• [EXERCISE BRIEF]
Starting at the line that contains "Click the Einspeisung progress bar", write out each line through the end of the data below, exactly as it stands. Skip any pictures.

• [Stored data entries]

◆ ◆ ◆ ◆ ◆ ◆ ◆

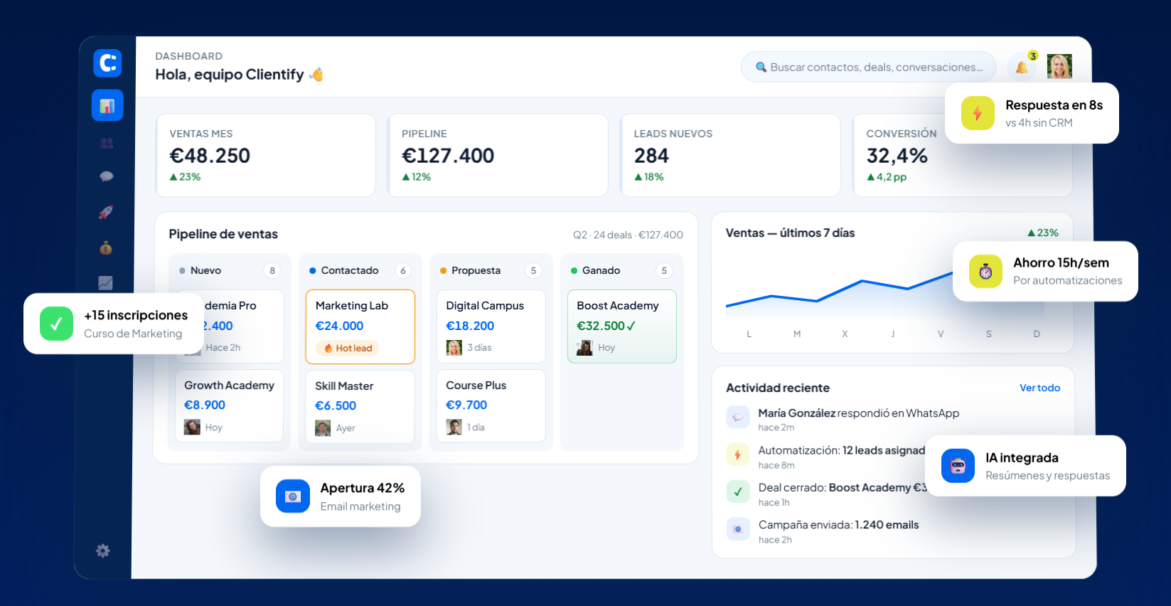Follow the Ver todo link
The height and width of the screenshot is (606, 1171).
click(1039, 388)

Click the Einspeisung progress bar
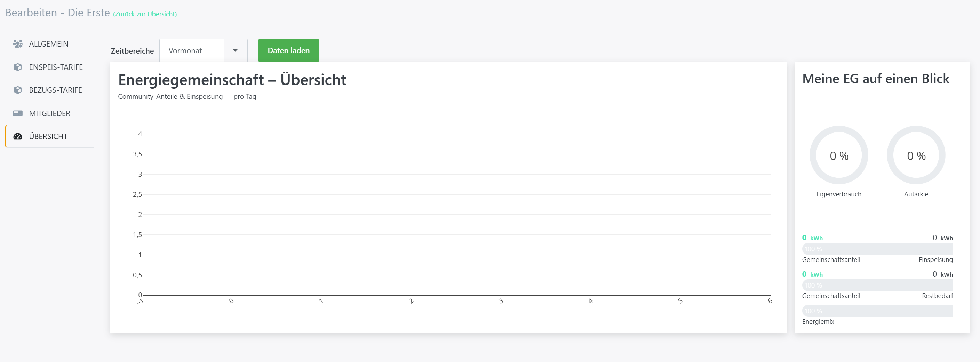877,249
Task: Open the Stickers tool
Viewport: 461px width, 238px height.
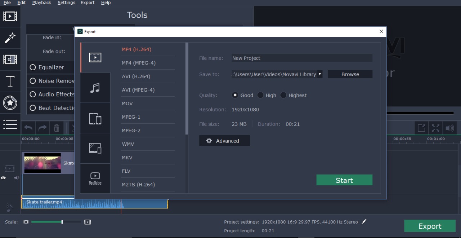Action: 10,103

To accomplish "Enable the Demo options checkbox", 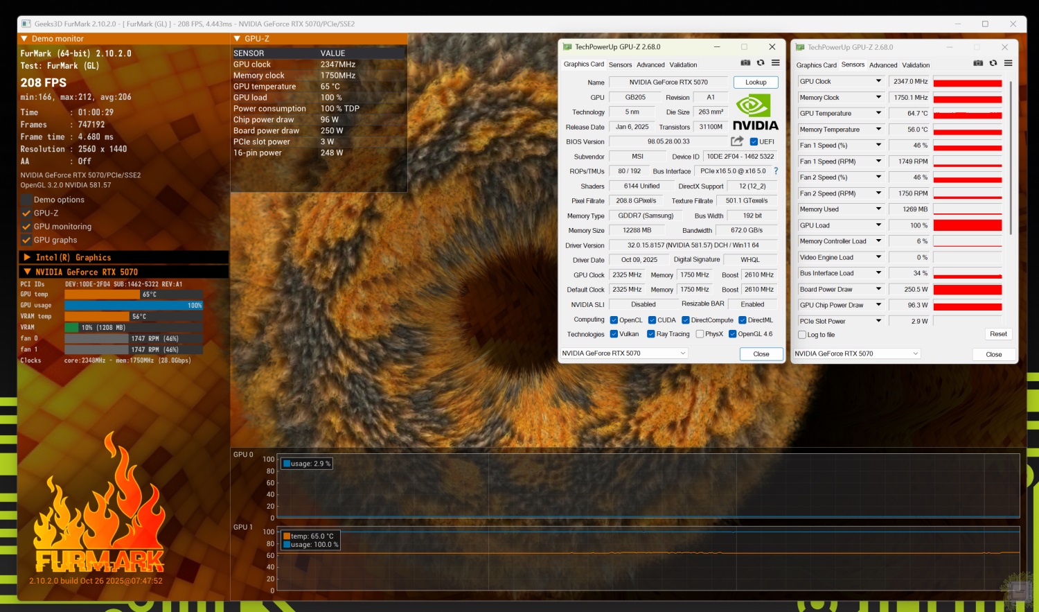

◆ ◆ ◆ ◆ ◆ ◆ ◆

• [EXPECTED ANSWER]
Click the Einspeisung progress bar
877,249
Task: Open the Stickers tool
Viewport: 461px width, 238px height.
Action: 10,103

To accomplish "Enable the Demo options checkbox", 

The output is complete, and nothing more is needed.